If he isn’t in education, he needs to pay real rent. That is how he learns to budget. It doesn’t matter if you need the money. You can put it in savings for him.

Having access to his full wages for frivolous spending is giving him a completely false sense of money.

MissMaple82 · 19/02/2023 16:41

PreparationPreparationPrep · 19/02/2023 02:03

I also thought compulsorily education was now til 18.

Thars not what it means, its only recommended. They absolutely can be in work. They claim until 18

MissMaple82 · 19/02/2023 16:44

Springintoabetterlife · 19/02/2023 08:47

Argh, obviously that is 18 not 28!

Not true

Springintoabetterlife · 19/02/2023 16:52

MissMaple82 · 19/02/2023 16:44

Not true

The government website says otherwise.

www.gov.uk/know-when-you-can-leave-school

Sadlifter · 19/02/2023 16:55

PenguinsandHippos · 18/02/2023 23:47

Wait for natural consequences. We f he doesn’t save up then he can’t go on holiday, so he misses out.

It’s a rough lesson to learn, but better to learn it now than later.

Agree. Sit him down and talk to him and tell him if he saves 200 a month he'll have 1200 in six months and you'll add xx pounds (if you can afford it). Then say we aren't going to remind you again, we are now leaving it totally up to you ,and then walk away.

MrsTerryPratchett · 19/02/2023 16:58

What you need is a time machine. My DD with ADHD has been taught financial natural consequences, both good and bad, since she was old enough not to eat pocket money. We'd go to the shop, she'd want something, every single time, "you have 6 quid in your savings DD do you want to spend it on that?" She would decide one way or the other. If she wanted something a few days later, "you don't have any left DD, remember you bought X" and we'd talk about worth and happiness and whether short term stuff was worth it. She's now a saver (although impulsive everywhere else, it hasn't cured her ADHD!).

You keep doing things like lending him money, buying clothes when he isn't saving, trying to baby him. One holiday with next to no spending money will teach more in a week than any amount of chatting will do in 17 years. But you have to say it and mean it, "DS, I will not be giving you spending money for the holiday, if you go without, your friends will be annoyed, GF will be annoyed and you will have a crap time. That's your choice." And mean it.

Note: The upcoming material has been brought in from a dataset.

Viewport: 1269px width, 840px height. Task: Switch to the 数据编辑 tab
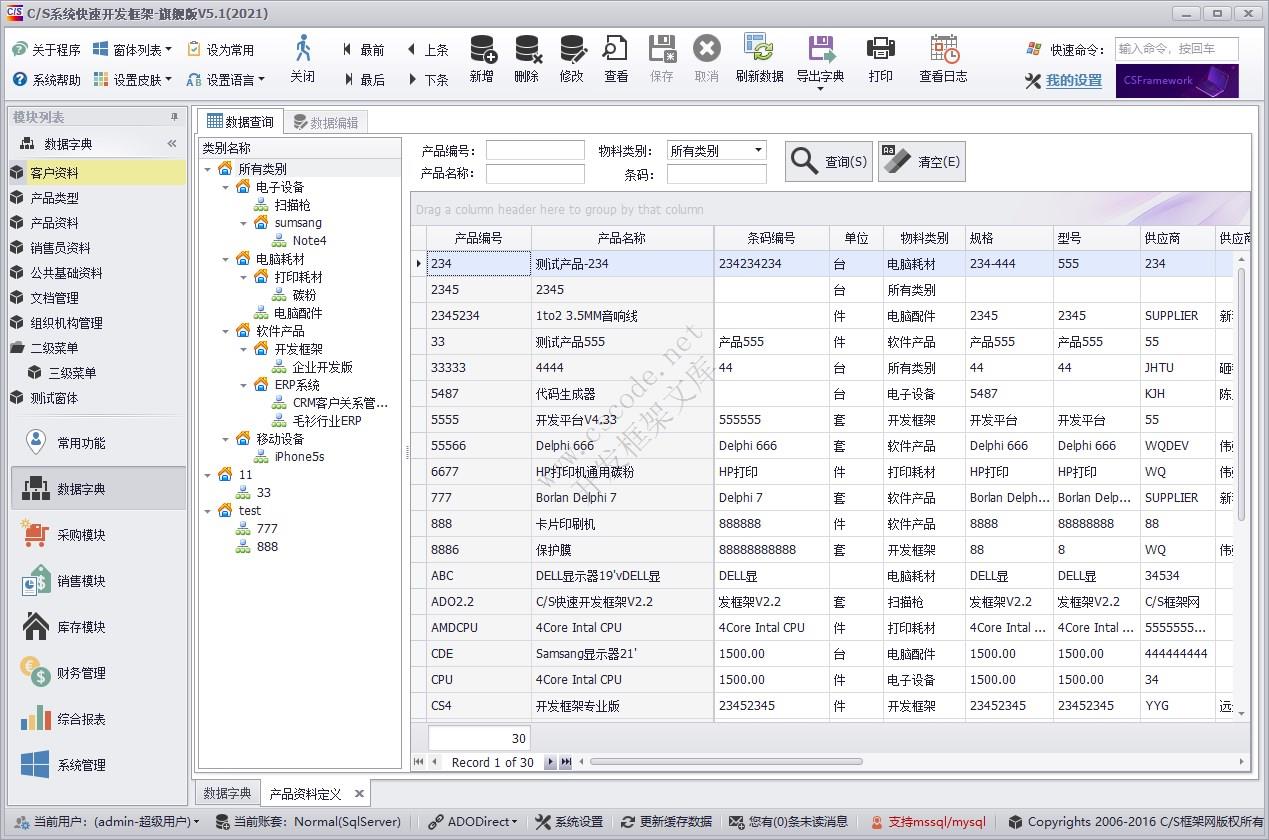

He needs to be dumped in it to get it. And have better boundaries. Stop lending, stop enabling.

Sadlifter · 19/02/2023 16:59

SeaSnakes · 19/02/2023 10:53

We lent him the money from his trust fund to buy a car. (His idea). He’s been having driving lessons, he’s ok at driving but he just can’t cope with learning the theory. He’s lost all confidence and his car is just sat on the drive 😬, I really wish he would just learn the theory and go in for his test! It’s so frustrating we’re always offering to help with testing him but he just says he can’t do it.

You bought him a car before he passed his test? Blimey OP it's not just him who's bad with money!

viques · 19/02/2023 17:00

Sadlifter · 19/02/2023 16:55

Agree. Sit him down and talk to him and tell him if he saves 200 a month he'll have 1200 in six months and you'll add xx pounds (if you can afford it). Then say we aren't going to remind you again, we are now leaving it totally up to you ,and then walk away.

Why should the OP give extra money to a teen who has the wherewithal to save £1200 in six months and can’t be arsed to contribute to the family expenses pot? If the OP has that to spare they should be saving it on their own account.